Le dinamiche dietro la crisi del petrolio

La notizia della settimana è senza dubbio alcuno il continuo oscillare del prezzo del petrolio. La notizia più clamorosa ha riguardato il valore dei contratti che, nel prossimo futuro, graveranno sui barili di petrolio WTI.  Sulle ragioni delle variazioni si è a lungo discusso e si continua a discutere ma tutte si ricollegano alla dinamica tra domanda e offerta: la prima, per esempio, è calata drasticamente. Così i produttori hanno così pensato di stoccare le merci per aspettare momenti più propizi. Il problema però è che non è facile lo stoccaggio per il petrolio.

I problemi dei produttori

Ovviamente nel mondo non tutti i produttori vivono le stesse dinamiche di problema. Questo può sorgere anche per questioni legate alla logistica, in alcuni casi. Valutando la valutazione del Brent, che dà una panoramica migliore sul valore globale del petrolio, si notano immediatamente prezzi più elevati. Il prezzo del WTI invece fa riferimento al petrolio estratto negli USA, di cui una grossa quantità viene transita per l’hub di Cushing in Oklahoma. Qui il petrolio ha più difficoltà di stoccaggio, anche per l’assenza del mare. In certe regioni del mondo, lo stoccaggio va verso l’esaurimento.

Le cause dell’inversione del prezzo

Poi c’è da capire perché l’inversione del prezzo ha una giustificazione tutta tecnica. Il crollo non a caso è arrivato proprio nei giorni di scadenza del future, quando cioè molti strumenti di risparmio collettivo, come gli ETF, hanno operato il cosiddetto “rollaggio” dei contratti, squilibrando l’asse domanda-offerta. Che futuro, e con che conseguenze, per i mercati e l’economia? Per un investitore è dunque importante capire la dinamica del petrolio nei mesi a venire. I flussi parlano di una crescita esponenziale di investimenti sul petrolio, aprendo così la possibilità di speculare su possibili rimbalzi. Ma si tratta di una eventualità remota, comunque complessa.

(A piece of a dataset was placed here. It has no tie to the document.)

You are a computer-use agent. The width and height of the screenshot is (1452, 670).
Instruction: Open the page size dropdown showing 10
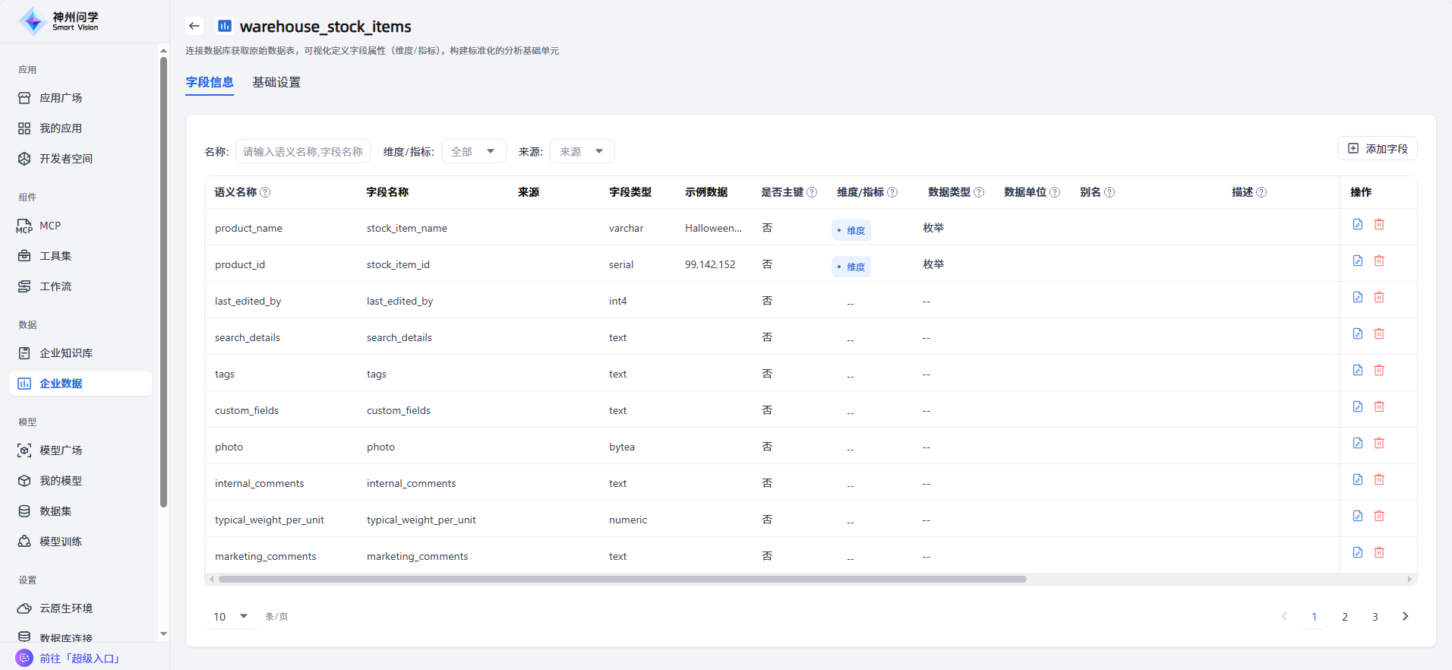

Gli effetti negativi sul mercato

Questo perché nel breve periodo il calo del prezzo ha avuto come effetto immediato un tasso negativo sui mercati, con peggioramenti sulla filiera energetica. Un altro potenziale effetto negativo riguarda i mercati emergenti in esportazione: qui si potrebbe verificare anche un ritracciamento delle prospettive commerciali, con conseguente riorganizzazione delle catene di valore. Per quel che riguarda la volatilità di breve termine, un effetto potrebbe essere quello sull’inflazione. Al contrario, per molti settori, il basso prezzo del petrolio è un segnale positivo per l’economia. Nel lungo periodo, invece, non è da escludere riproposizioni dei prezzi del petrolio degli ultimi anni. Di conseguenza ciò potrebbe portare molti produttori fuori dal mercato, incapaci di potersi salvare nemmeno con un intervento pubblico o tramite un ricorso al credito, in una situazione che si prospetta, economicamente parlando, drammatica. A chiaro vantaggio, va sottolineato, di chi produce energia alternativa, settore che potrebbe effettivamente guadagnarci.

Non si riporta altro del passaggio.